Reflections: Edward D. Wood, Jr. always loved movies and grew up wanting to be part of the film industry. I believe that, if he'd had his druthers, he'd have made old-fashioned Westerns with white-hatted heroes and black-hatted villains. Either that, or Gothic horror films in the Universal tradition. The simple cowboy pictures and spooky Dracula derivatives that Ed preferred were already falling out of favor by the time he arrived in California in the late 1940s, however, so he made films that were more in sync with the public's tastes. For most of the '50s, this meant science-fiction (Plan 9 from Outer Space, Bride of the Monster) and crime drama (Jail Bait, The Violent Years).

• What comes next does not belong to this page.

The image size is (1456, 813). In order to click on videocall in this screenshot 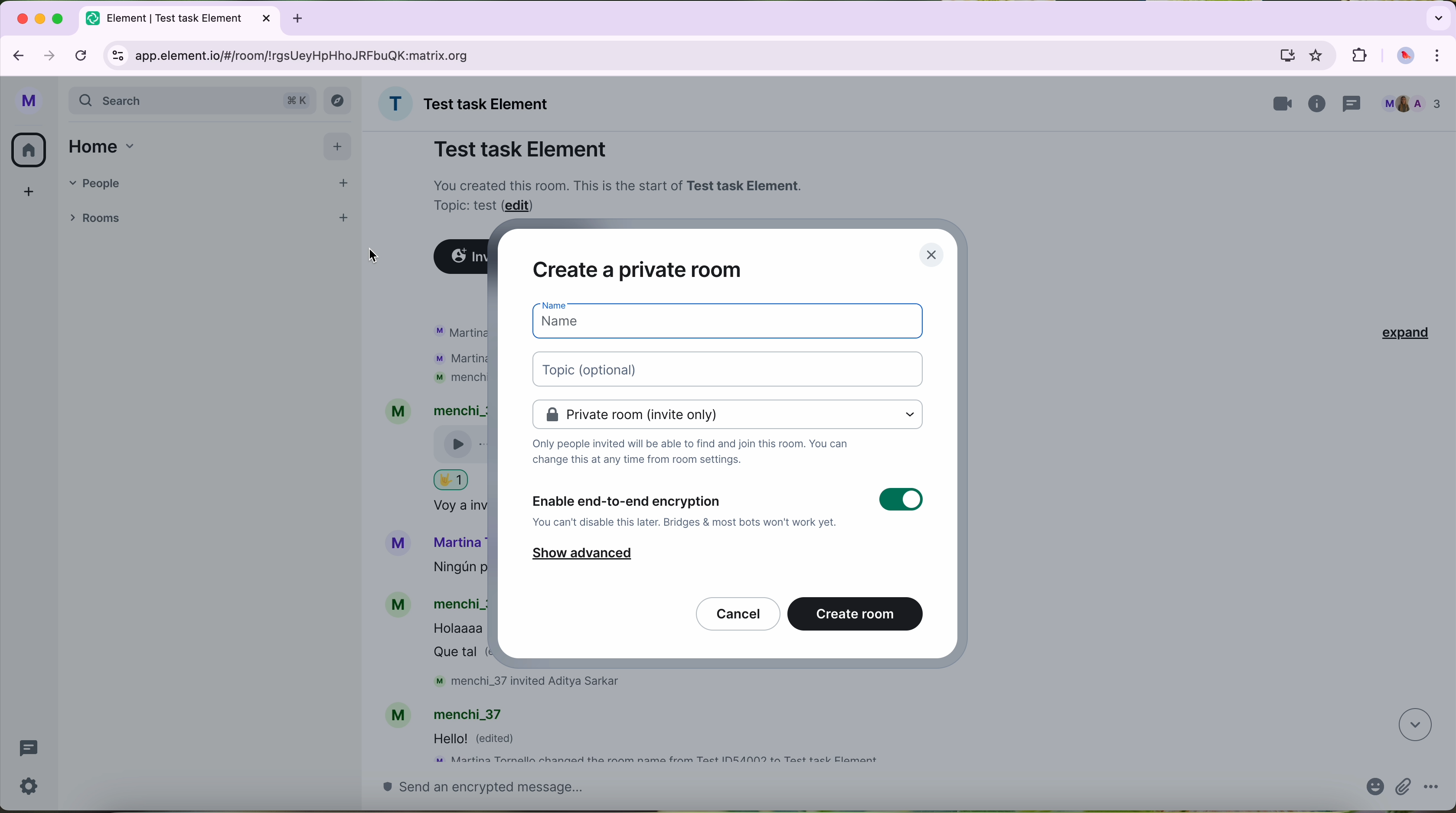, I will do `click(1283, 104)`.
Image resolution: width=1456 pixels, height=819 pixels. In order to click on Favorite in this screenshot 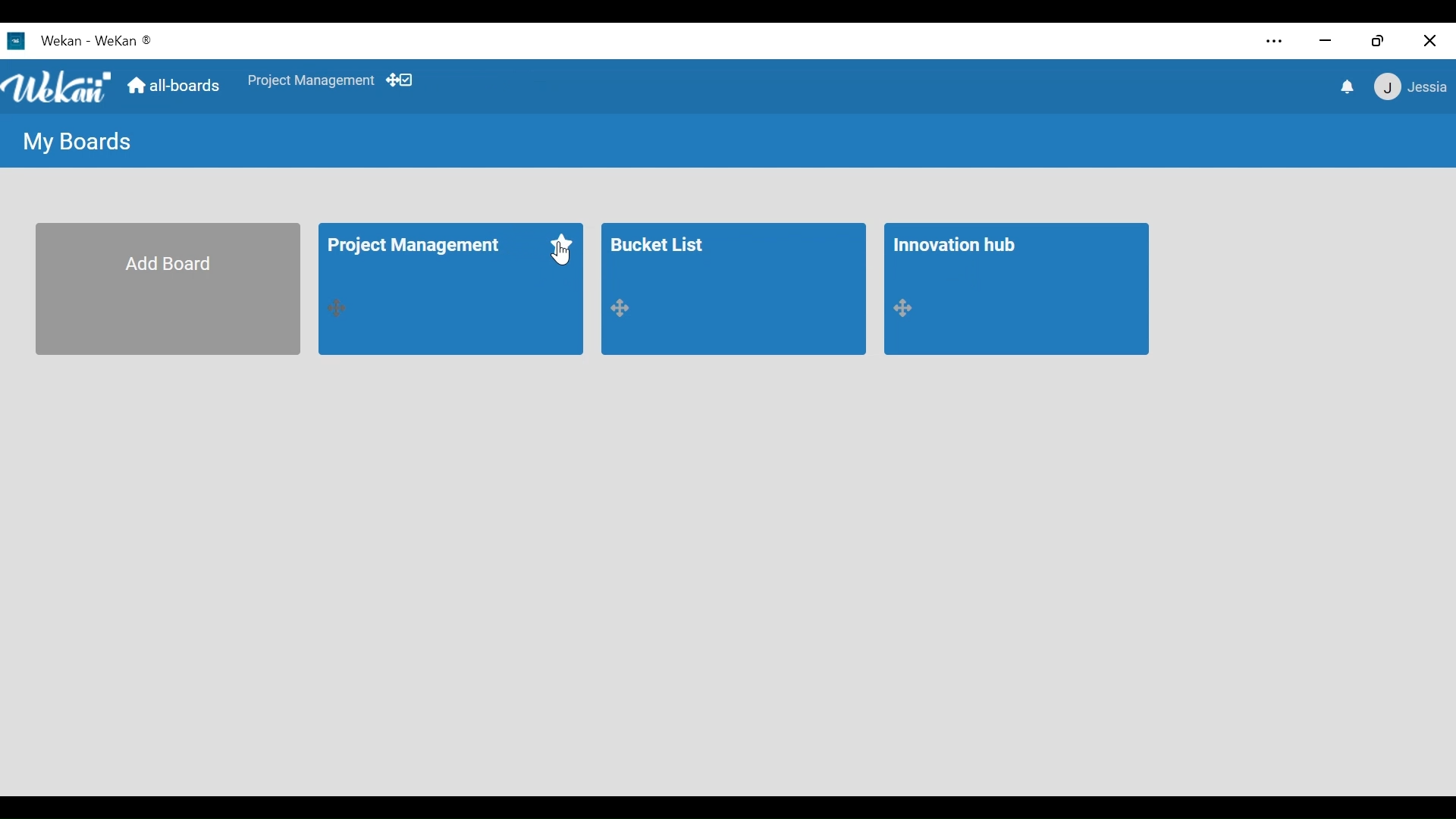, I will do `click(311, 81)`.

By the mid-1960s, however, Eddie's film career had bottomed out, and the only work he could get was in sexploitation and, eventually, outright pornography. That's where he'd stay for the rest of his life. While this would be a crushing blow to any ambitious artist, Ed Wood tried at least to put a positive spin on the situation. In "That's Show Biz," Ed semi-seriously argues that the nudie flick has saved Hollywood. "Perhaps this second breath for the movie business," he writes, "will be enough to cure the cancer which so nearly devoured it during the last twenty years." So there you have it. Porn cures cancer. Kind of makes you look at the industry with more respect.

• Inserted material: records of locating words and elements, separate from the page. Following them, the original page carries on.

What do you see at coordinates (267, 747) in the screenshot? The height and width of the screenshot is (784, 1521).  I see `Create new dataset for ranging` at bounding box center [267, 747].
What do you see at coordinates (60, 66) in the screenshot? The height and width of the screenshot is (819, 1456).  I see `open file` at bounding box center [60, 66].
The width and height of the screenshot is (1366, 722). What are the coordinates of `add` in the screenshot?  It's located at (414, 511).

Ed Wood wrote quite a bit of nonfiction over the years, much of it for publisher Bernie Bloom. Bernie would hire Ed to write short stories for his mags and stroke books, but he also used nonfiction articles like "That's Show Biz" to pad out his publications. A lot of these articles are what I'd call capsule histories or pocket histories of topics related to sex, movies, crime, the occult, etc. The college articles I reviewed a few weeks ago are good examples. Eddie rarely includes specific dates or facts in these articles, and he uses real names only sparingly. My supposition, then, is that he did these with zero research and instead relied on his own memories.

Did anyone even read these articles back in the 1970s? People just bought these magazines for the pictures, right? Well, Hot Flicks, vol, 1, no. 1 carries a cover price of $4. That's nearly $25 in today's money. This was not a cheap product. So the porn connoisseur might want to get his money's worth out of this issue by reading every bit of text it contained.